Records from a data collection:
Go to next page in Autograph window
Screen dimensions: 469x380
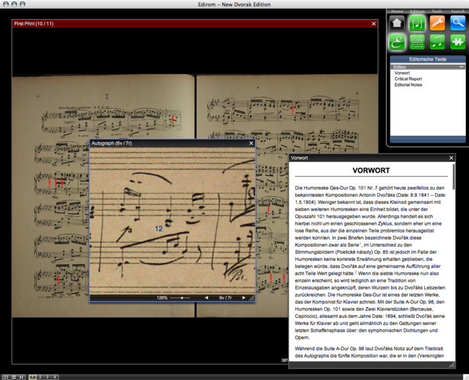(x=244, y=298)
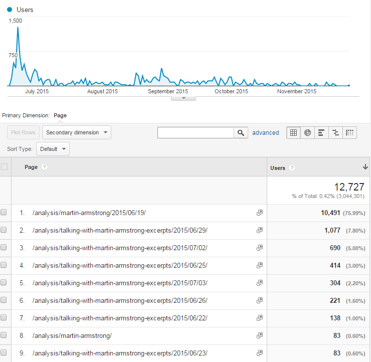
Task: Click help icon next to Page header
Action: 45,167
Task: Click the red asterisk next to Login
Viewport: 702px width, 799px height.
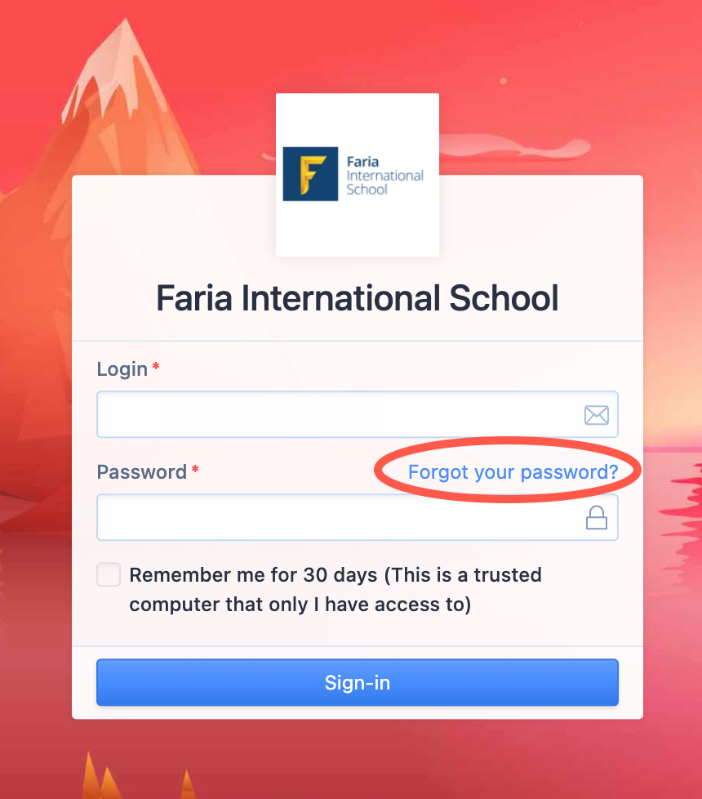Action: tap(156, 367)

__DESCRIPTION OF THE TASK__
Retype all records exactly as shown above, images excluded.

__PROBLEM SOLUTION__
Go to next page in Autograph window
Screen dimensions: 469x380
(x=244, y=298)
Task: Click help icon next to Page header
Action: 45,167
Task: Click the red asterisk next to Login
Viewport: 702px width, 799px height.
Action: tap(156, 367)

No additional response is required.